Le samedi 29 mars 2025, Nathalie, professeur de lycée, rédige le rapport de fin de trimestre. Concentré dans son travail, la dame entend une notification venant de son téléphone portable. Le message lui fait comprendre qu’elle vient de faire un dépôt avec succès à une tierce personne. Croyant rêver, elle attend quelques minutes et lit à nouveau. Prise de panique, l’enseignante montre le message à son compagnon. Ce dernier éteint le téléphone et le rallume 30 minutes plus après, « si on vérifie le solde, l’argent va partir. En éteignant, on annule la transaction », croit-il. Il est trop tard. En allumant et en vérifiant, la somme de 17 500 FCFA vient d’être retirée sans la moindre manipulation du téléphone par son propriétaire. Le départ pour le service prévu la veille est reporté pour le mercredi suivant. Le temps de trouver de l’argent pour le transport et se rendre dans une agence Orange pour comprendre ce qui se passe : le numéro de téléphone de la Nathalie est cloné.

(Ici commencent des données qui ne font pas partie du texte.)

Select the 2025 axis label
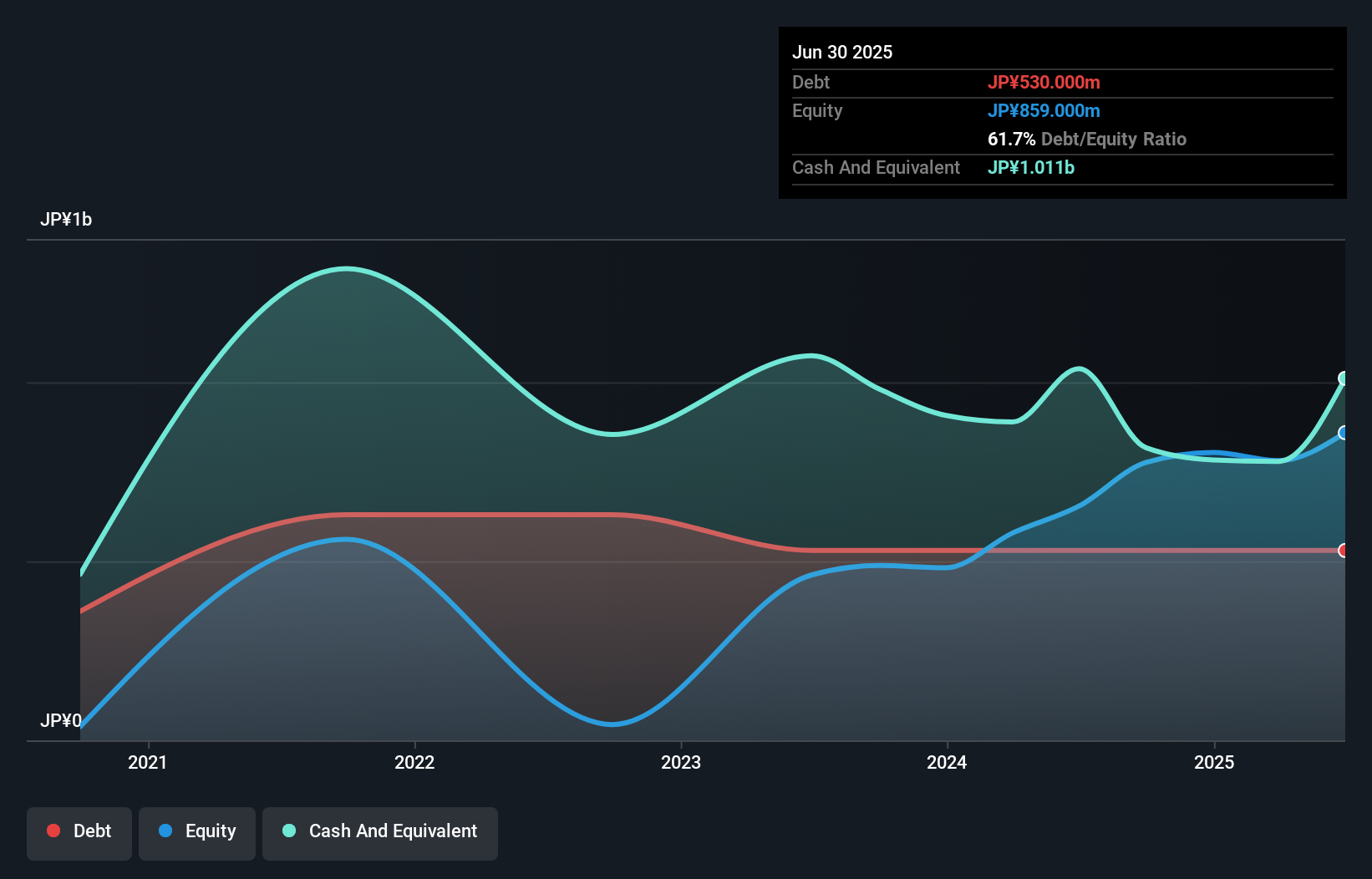1372x879 pixels. (x=1216, y=762)
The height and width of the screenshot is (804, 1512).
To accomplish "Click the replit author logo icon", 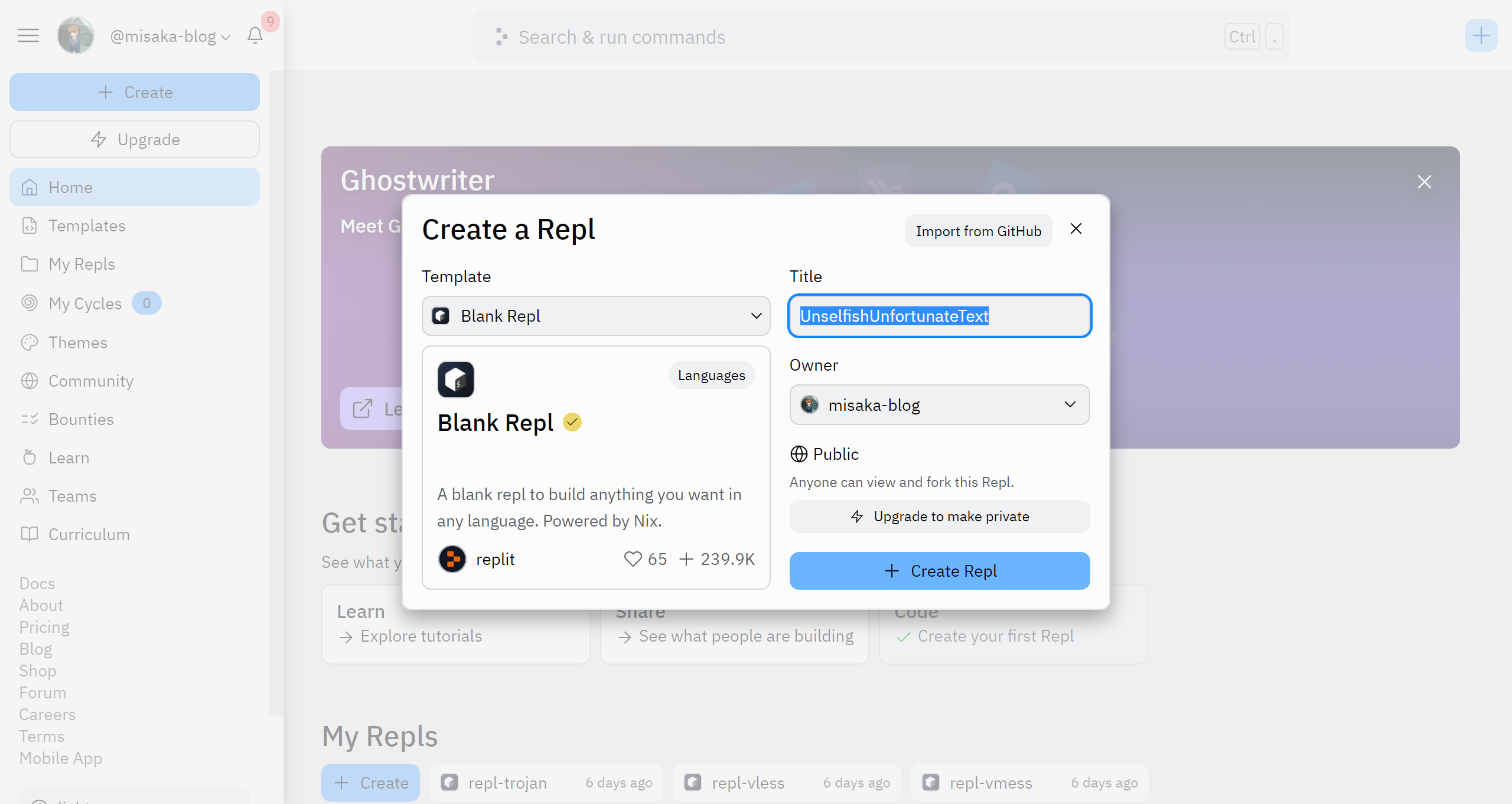I will (452, 558).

Le clonage de la puce a lieu lorsque Nathalie, fait l’identification. Sa puce répondant au nom de son fils, elle profite de la présence des agents mobiles d’Orange. Son fils va scanner sa carte nationale d’identité et l’envoyer via WhatsApp. Aux agents de se mettre au travail. Sauf qu’il ne font pas le job, ils sont entrain de manœuvrer pour clonage. Après 30 minutes, il lui demande de mettre son code secret. Ce processus est répété 3 fois, « combien ça coûte ? », demande la dame. « Donnez ce que vous avez. Mais le travail était dur ». Contente de disposer d’une puce identifiée à son nom désormais, Nathalie remet 3 000 FCFA aux deux hommes.

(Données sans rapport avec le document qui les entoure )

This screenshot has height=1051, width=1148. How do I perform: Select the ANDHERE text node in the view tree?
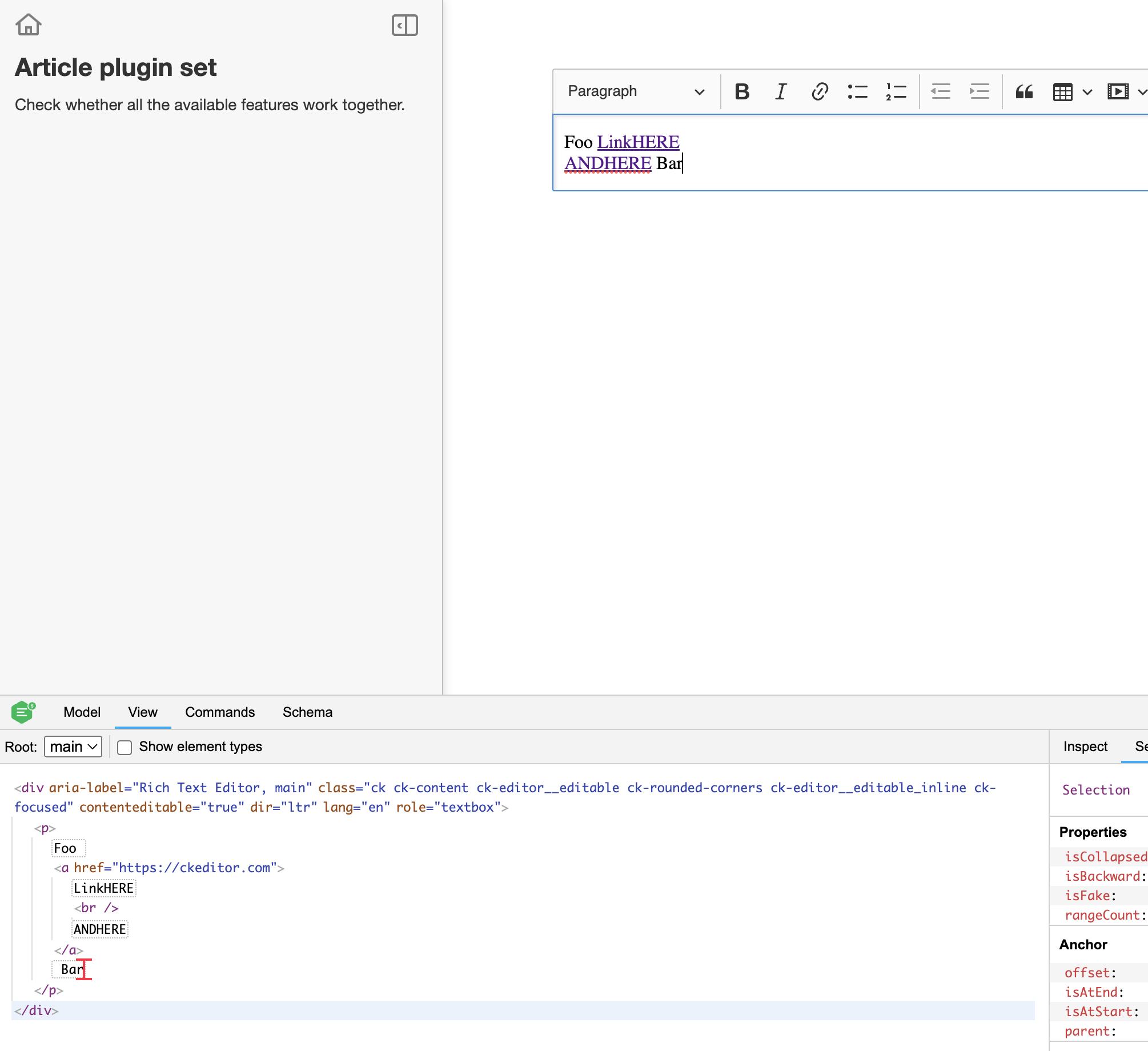tap(99, 929)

Doriane n’a pas échappé à ces agents véreux. Trésorière d’une tontine, elle a sécurisé le magot dans un compte Mobile Money MoMo. Il ne s’agit pas d’une petite somme vu le statut d’étudiante de cette dernière. On parle de 400 000 FCFA. Selon la dame, cette somme a été dérobée lorsque les agents mobiles de MTN lui faisaient l’identification, « ils ont mis du temps pour me faire l’identification. Après, ils ont commencé avec certaines manœuvres, me demandant de confirmer mon compte. Cette demande a été faite au moins 4 fois. Je crois que c’est là qu’ils ont soutiré cet argent », explique-t-elle. Comme Nathalie, elle saura qu’elle n’a plus d’argent dans son compte que lorsqu’elle reçoit le message d’avoir viré la quasi-totalité de l’argent à un inconnu. Sonnée, elle se rend dans un guichet de retrait dans son quartier à Essomba. « Ils vous ont eu Madame. Appelez seulement le service client ou bien vous vous rendez à l’ANTIC ».
Mama Cécile, une retraitée habitant Mvan, a eu beaucoup de chance. Dans son compte MoMo, elle n’avait que 1 500 FCFA lorsque les agents mobiles l’identifient. Mais ses petits-fils ont eu pour leur grade. Habitués à dérober du crédit dans son téléphone, la sexagénaire va les accuser d’avoir vidé son compte. L’un de ses petits-fils étudiant en informatique qui vérifie et lui fait comprendre qu’elle est victime de clonage : « Grand-mère tu as été piratée. On va seulement changer ta puce sinon les gars d’orange et MoMo vont toujours retirer ton argent », lui dit-il. Mais la colère de cette femme âgée vient du fait qu’elle perd ses contacts. « J’ai ma puce depuis 2003 ; me demander de l’abandonner c’est me tuer », sanglote la retraitée. Elle ne sait pas si elle pourra s’habituer à une autre puce. Pour finir elle maudit les pirates en Ewondo.